Users of computing applications often encounter various sorts of problems and inconsistencies while using the applications. Designing computer software that will minimize user problems requires knowledge as to how the user is making use of the application and the tasks that are trying to be accomplished by use of the applications. The design process typically includes iterative design and user testing of those designs in order to identify where users have problems so that design flaws can be accurately addressed and fixed. A thorough knowledge of problems that users encounter in existing products is also critical if design mistakes are to be avoided for future versions of those applications.
Understanding what is important to users of a particular software application product is a challenge for software application developers. Typically, enhancements to a product release are based on feedback from surveys, forums or from user design center sessions in which participants are given a set of tasks to accomplish while using the application.

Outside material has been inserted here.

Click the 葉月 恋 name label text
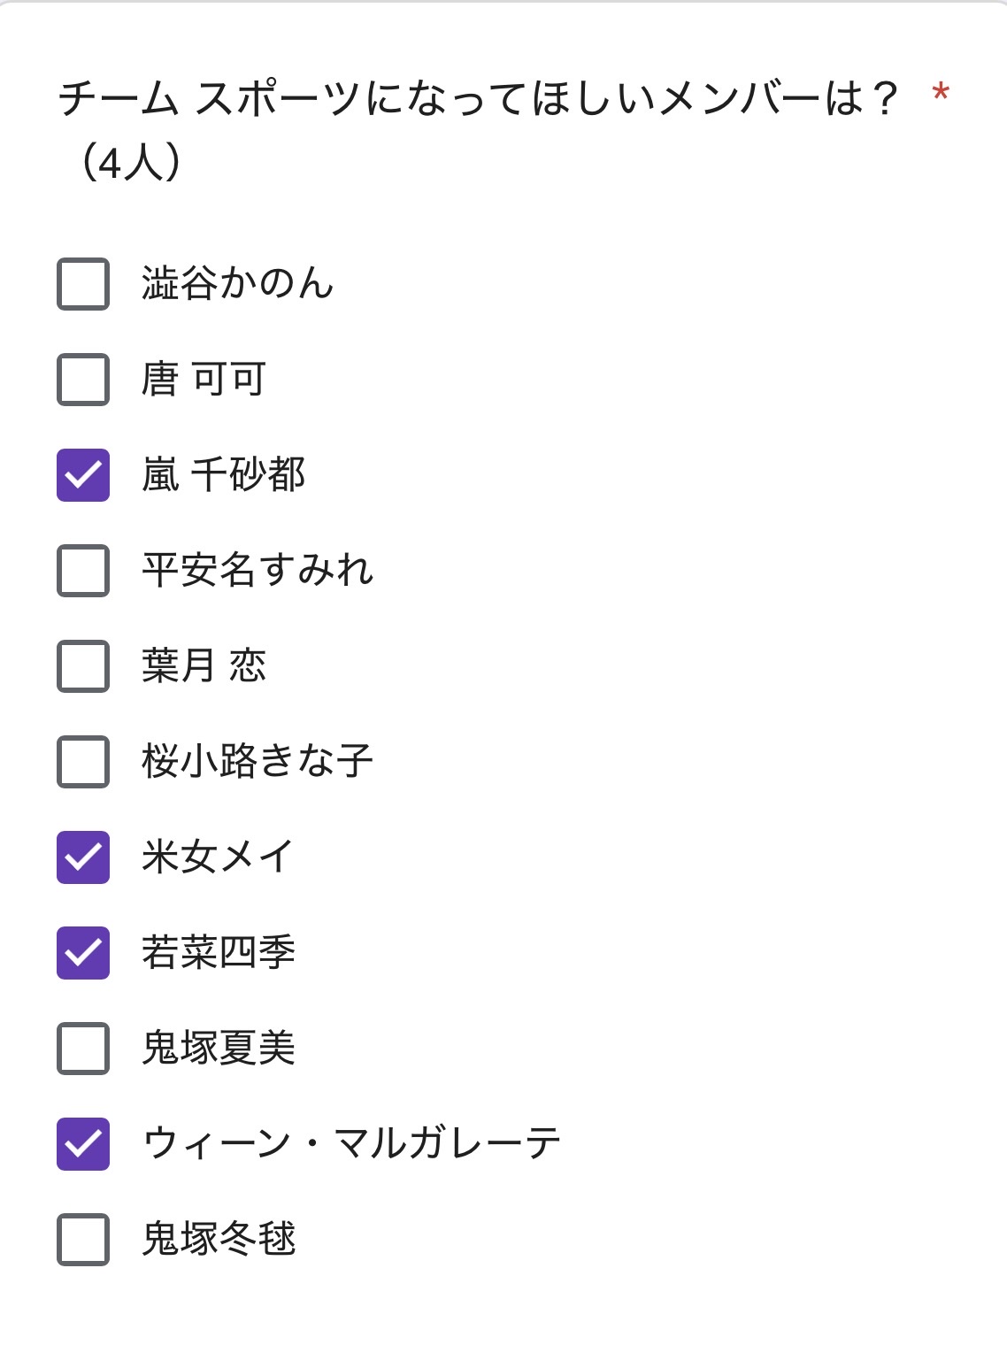The image size is (1007, 1345). (204, 666)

Some problems inherent in these methods, however, include the inability of users to articulate their needs, the artificiality of surveys produces feedback which is not meaningful, and users of forums are typically technical fans of the product so that the results may be of little practical use to the product developers.
Most would agree that the best way to get feedback is by observing what a user does throughout actual use sessions with the product, that is by watching the user as the user works through the application in the setting for which it was intended. The problem is to provide a meaningful solution for gathering real user feedback in real time on a regular basis, and providing this data back to the program developer where it can be analyzed and used in enhancing and improving the application. One effective way of gathering such information about user interaction with the application is through code instrumentation. The term “instrumentation” is understood to mean the incorporation of statements or routines in an application to cause outputs to be provided when the application is running on a computer system thereby illustrating the interaction of the end user with the application.
Currently, it is known that instrumenting an application involves going into the application and adding appropriate program code at every point in the application where useful user data can be gathered, and then recompiling the application. It has been found that this “compile-time” method of instrumentation is not really effective for a number of reasons. It takes many points of instrumentation to get sufficient and meaningful overall coverage of user interaction with the application. At the particular code level, it is difficult to be judicious in selecting code points for instrumentation. A large number of instrumentation points can negatively affect the application's performance. The amount of data produced depends entirely on where the user is spending time in working with the application. In some instances, the data can be large and therefore cumbersome to analyze, and at other times, it may be sparse and therefore of very little practical use.
In view of the above, a need exists in the art for enhanced run-time instrumentation techniques for instrumenting one or more program applications to eliminate the aforementioned difficulties inherent with known compile-time methods of instrumentation.